Talvez por o regresso ainda ser uma possibilidade, mesmo que remota, ainda hesita em titular-se como ex-piloto. "Não sei se já sou ex-piloto, mas estou desligado da alta-competição, sim. Também não deixa de ser verdade que tive alguns convites para participar em provas, mas nesta fase já não é qualquer convite que me faz sair da minha zona de conforto", confessou o agora empresário náutico, sediado em Vilamoura.

Foi um grave acidente, no Dakar 2000, que o fez pensar num plano B para o automobilismo. "Foi complicado, parti a coluna e tive de ser operado, tive de colocar parafusos e cheguei a pensar que era o fim. Não foi. Recuperei mais depressa do que o previsto e vivi os melhores anos profissionais depois disso, mas esse foi o momento em que soube que a competição não iria durar para sempre e tinha de ter um plano B", contou ao DN Carlos Sousa, que entrou no negócio dos barcos em 2001 e, aos poucos, se tornou empresário náutico.

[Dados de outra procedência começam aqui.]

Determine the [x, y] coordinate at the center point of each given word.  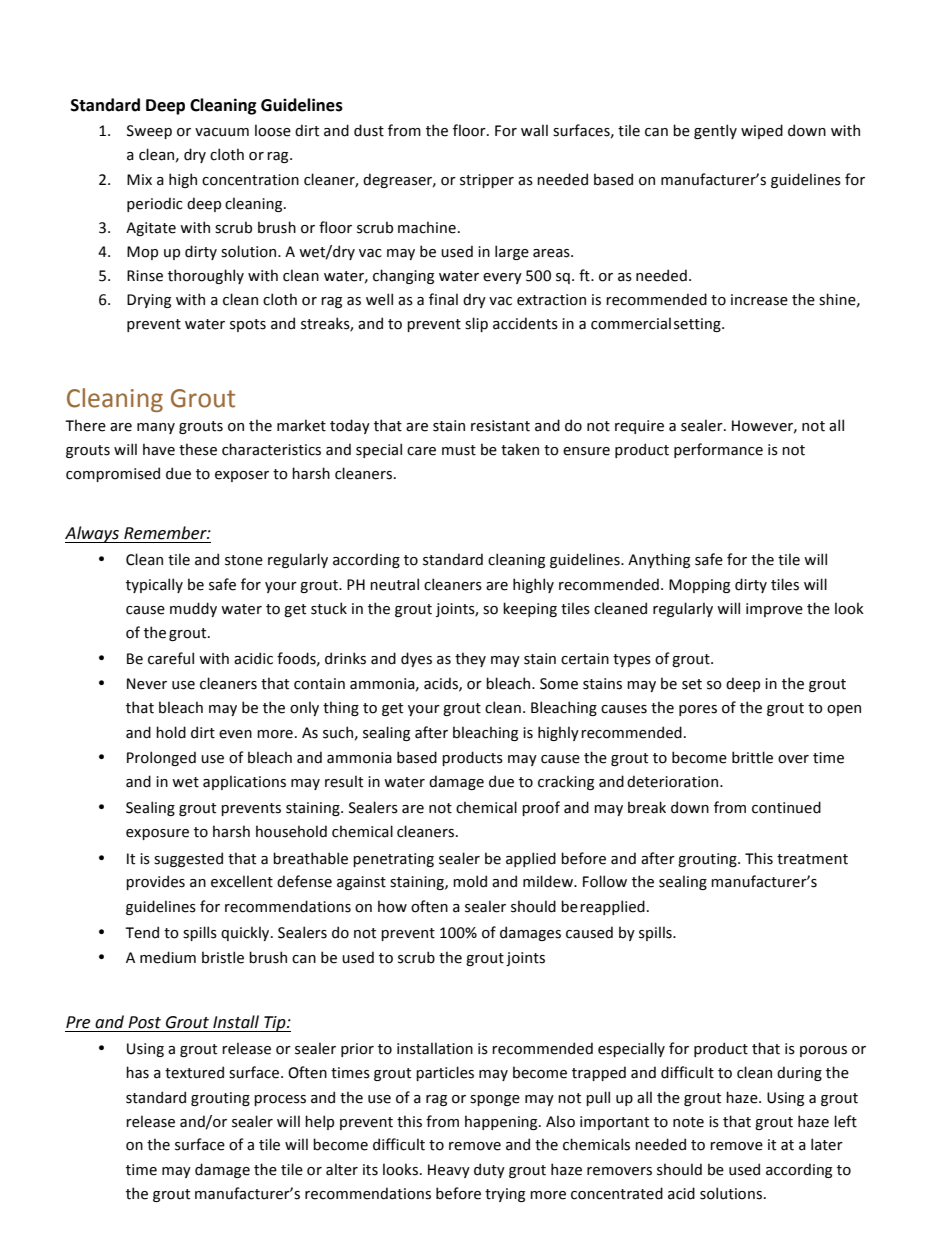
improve [774, 610]
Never [147, 684]
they [470, 659]
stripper [487, 181]
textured [194, 1072]
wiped [762, 131]
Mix [139, 179]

Durante 15 anos conciliou o desporto automóvel com o negócio de venda e aluguer de barcos e trabalhou entre Portugal, Angola, Panamá e Colômbia - país onde, desde 2012, vive a maior parte do ano, por culpa dos negócios e do amor a uma colombiana. "Estou a tentar reinventar formas de ganhar a vida depois de um período difícil por que Portugal passou e que se sentiu no negócio dos barcos, mas a economia recuperou e há boas indicações para o futuro", admitiu, recordando que um atleta de alta--competição, "tirando se for do futebol e de uma ou outra modalidade, nunca pode dizer que acaba a carreira e não precisa de fazer mais nada na vida". E a transição nem sempre é fácil: "Passamos de atletas, campeões e figuras públicas para pessoas normais, que têm de trabalhar pois não temos reforma."

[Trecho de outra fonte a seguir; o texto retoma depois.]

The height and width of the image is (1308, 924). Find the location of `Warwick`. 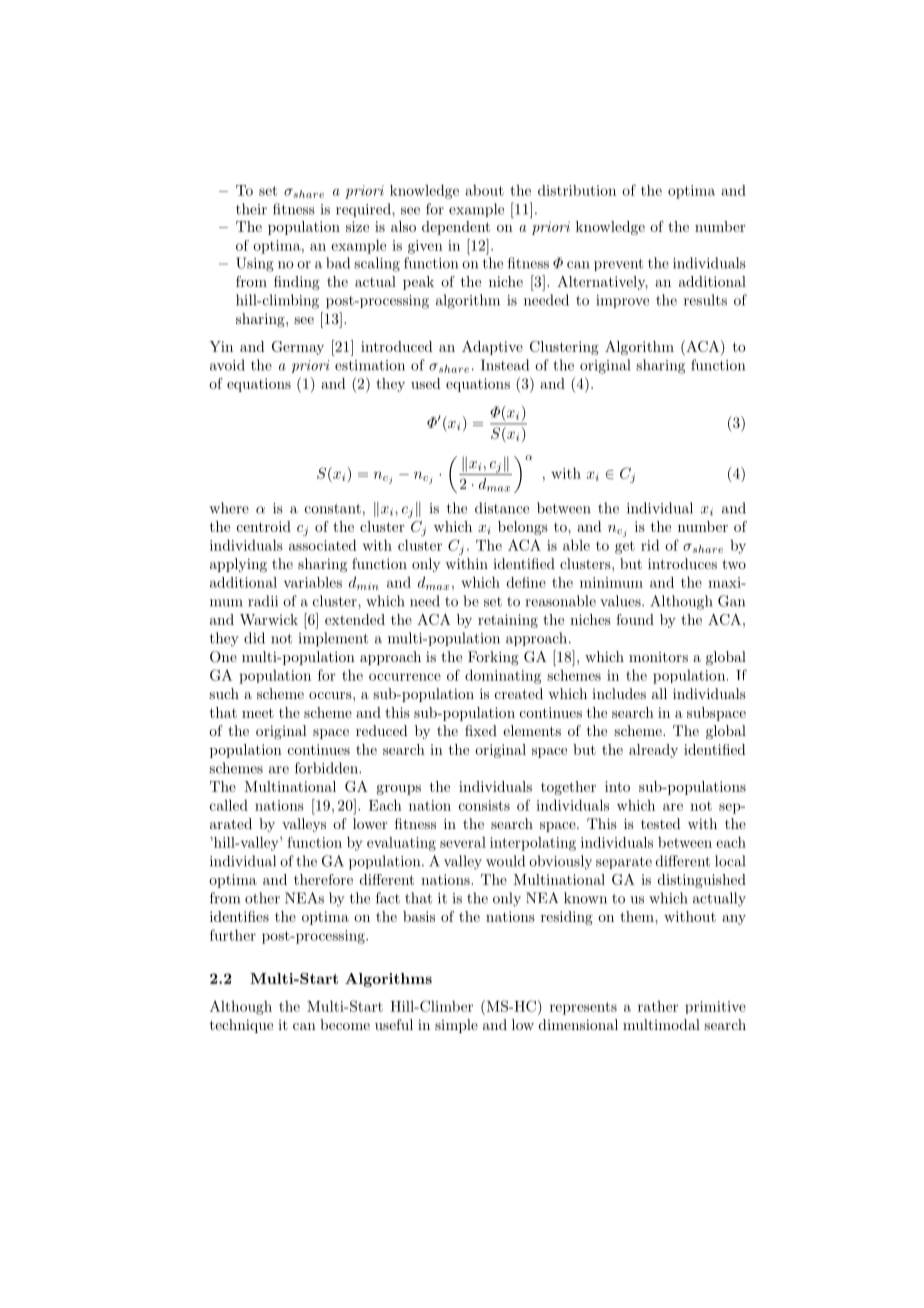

Agora, conduzir só no dia-a-dia. "Sou um condutor moderado, não sou muito nervoso e procuro ter uma condução defensiva. Tenho as minhas multas de excesso de velocidade, não vou dizer que não, mas não me lembro de ter tido um acidente na estrada. Tenho um problema com os limites de velocidade na autoestrada (120 km/hora), acho que não faz sentido, a 120 eu adormeço", brincou Sousa, que continua a achar que conduzir nas estradas "é mais perigoso" do que em competição.

Nos carros pela mão do tio

Sobrinho do piloto Vítor Sousa, Carlos acompanhava o tio às provas, até que, "um belo dia", uma desistência do familiar o lançou no mundo do desporto automóvel. "Venci a classe II com o Peugeot do meu tio e tomei-lhe o gosto", contou, e a partir daí viu a carreira ganhar rumo internacional quando, em 1993, foi contratado como piloto de testes da Nissan.

Um ano depois mudou-se para a Mitsubishi, marca em que foi campeão nacional de todo-o-terreno da categoria T1 (1995) e fez a estreia na mais importante prova de todo-o-terreno no mundo, o Paris-Dakar, com um "honroso" 12.º lugar. Seria a primeira de muitas participações marcantes em duas décadas de Dakar (1996-2016) entre África, onde "era mais duro e mais perigoso" e a América Latina, que agora recebe "um evento mediático, com boa energia e público a assistir".

Entre vitórias em etapas, liderança do rali, acidentes, atentados terroristas e cheias, a melhor e a pior memória são da edição de 2000: "Por ter vencido a minha primeira especial e conseguir mostrar que era um piloto rápido para estar nas melhores equipas do mundo. Andei anos e anos a sonhar com o Dakar e a olhar para os grandes pilotos e naquele momento estava ao lado deles e a poder entrar no clube dos melhores. Mas também pelo acidente. Foi muito mau. Subíamos uma duna a cerca de 170 quilómetros por hora, quando apareceu um declive com 15 metros de altura... capotámos e tivemos de ser retirados [o navegador, João Luz, ficou paraplégico]. Uma tremenda má memória."

Nessa altura chegaram a dizer--lhe para parar, mas uma segunda opinião fez Carlos Sousa voltar a sorrir. E em vez de demorar um ano a recuperar como previam os médicos, demorou apenas quatro meses e meio até se sentar de novo ao volante e conseguir os melhores resultados desportivos da carreira. Dois anos depois, em 2003, ficou à beira do pódio no Dakar (4.º) e foi campeão mundial de todo-o-terreno "à boleia dos melhores contratos com as melhores equipas e estruturas que havia".